● What to produce
Search the entries for the word "width". Copy every line where it turns up.

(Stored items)
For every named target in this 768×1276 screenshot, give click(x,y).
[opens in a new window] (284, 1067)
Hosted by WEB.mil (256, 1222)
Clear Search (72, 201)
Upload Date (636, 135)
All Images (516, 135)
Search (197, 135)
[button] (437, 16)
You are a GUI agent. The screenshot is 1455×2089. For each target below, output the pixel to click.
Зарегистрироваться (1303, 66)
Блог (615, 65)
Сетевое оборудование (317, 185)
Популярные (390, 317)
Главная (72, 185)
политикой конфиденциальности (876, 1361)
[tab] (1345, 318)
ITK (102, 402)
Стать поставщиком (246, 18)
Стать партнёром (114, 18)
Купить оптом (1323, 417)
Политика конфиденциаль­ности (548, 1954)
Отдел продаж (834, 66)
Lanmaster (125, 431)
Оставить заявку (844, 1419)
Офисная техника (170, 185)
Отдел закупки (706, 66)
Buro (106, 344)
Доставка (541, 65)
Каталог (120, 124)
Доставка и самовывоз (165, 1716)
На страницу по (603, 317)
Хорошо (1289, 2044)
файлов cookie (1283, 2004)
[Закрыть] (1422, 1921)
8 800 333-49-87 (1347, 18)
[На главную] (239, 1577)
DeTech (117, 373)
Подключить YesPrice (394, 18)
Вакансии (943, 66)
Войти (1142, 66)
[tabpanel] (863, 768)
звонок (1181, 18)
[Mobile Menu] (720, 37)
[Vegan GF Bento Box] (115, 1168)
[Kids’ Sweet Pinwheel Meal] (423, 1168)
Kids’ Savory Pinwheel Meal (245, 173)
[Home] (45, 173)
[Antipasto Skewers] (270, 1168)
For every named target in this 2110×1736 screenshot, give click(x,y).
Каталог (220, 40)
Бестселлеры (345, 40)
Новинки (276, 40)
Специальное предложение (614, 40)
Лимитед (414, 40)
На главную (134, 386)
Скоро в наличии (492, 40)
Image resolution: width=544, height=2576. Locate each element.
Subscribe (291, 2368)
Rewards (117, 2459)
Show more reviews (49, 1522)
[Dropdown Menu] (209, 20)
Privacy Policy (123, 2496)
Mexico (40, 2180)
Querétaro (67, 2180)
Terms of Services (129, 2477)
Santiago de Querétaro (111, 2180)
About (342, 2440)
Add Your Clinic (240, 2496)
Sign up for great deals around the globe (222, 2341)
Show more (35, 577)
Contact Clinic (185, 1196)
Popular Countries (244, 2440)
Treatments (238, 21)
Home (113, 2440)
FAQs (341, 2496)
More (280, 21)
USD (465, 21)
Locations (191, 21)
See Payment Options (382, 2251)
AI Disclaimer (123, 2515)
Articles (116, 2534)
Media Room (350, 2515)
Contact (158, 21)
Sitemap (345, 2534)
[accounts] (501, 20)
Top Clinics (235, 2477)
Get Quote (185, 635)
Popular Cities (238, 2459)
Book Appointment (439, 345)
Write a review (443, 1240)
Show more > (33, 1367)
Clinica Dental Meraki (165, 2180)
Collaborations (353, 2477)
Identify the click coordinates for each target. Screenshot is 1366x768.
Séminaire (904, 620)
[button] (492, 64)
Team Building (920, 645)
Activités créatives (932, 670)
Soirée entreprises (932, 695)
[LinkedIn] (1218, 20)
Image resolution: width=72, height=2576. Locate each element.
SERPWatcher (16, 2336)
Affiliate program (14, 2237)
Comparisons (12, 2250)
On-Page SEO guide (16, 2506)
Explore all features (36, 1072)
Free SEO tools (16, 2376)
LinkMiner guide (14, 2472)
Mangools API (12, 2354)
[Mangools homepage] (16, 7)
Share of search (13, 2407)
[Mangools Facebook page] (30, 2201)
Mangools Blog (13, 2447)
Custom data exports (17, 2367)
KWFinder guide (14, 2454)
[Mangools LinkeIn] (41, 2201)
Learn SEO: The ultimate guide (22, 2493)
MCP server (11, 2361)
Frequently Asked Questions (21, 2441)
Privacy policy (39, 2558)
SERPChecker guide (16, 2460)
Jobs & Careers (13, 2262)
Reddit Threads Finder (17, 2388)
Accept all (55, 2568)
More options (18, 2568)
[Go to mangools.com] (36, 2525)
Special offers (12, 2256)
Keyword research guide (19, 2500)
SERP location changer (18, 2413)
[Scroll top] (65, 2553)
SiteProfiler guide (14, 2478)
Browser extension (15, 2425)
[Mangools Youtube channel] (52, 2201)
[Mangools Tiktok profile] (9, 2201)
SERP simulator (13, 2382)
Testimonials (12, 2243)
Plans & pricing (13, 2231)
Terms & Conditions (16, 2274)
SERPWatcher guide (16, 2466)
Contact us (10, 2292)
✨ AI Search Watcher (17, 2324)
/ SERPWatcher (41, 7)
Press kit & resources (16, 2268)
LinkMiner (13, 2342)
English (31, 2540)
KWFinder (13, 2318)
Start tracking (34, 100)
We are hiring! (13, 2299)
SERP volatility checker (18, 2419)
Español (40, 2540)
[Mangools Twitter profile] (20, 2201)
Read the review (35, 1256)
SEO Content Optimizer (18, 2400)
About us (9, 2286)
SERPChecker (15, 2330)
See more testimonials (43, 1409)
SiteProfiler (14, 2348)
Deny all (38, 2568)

● Written response
Image resolution: width=544, height=2576. Locate each element.
Image resolution: width=72, height=2576. Locate each element.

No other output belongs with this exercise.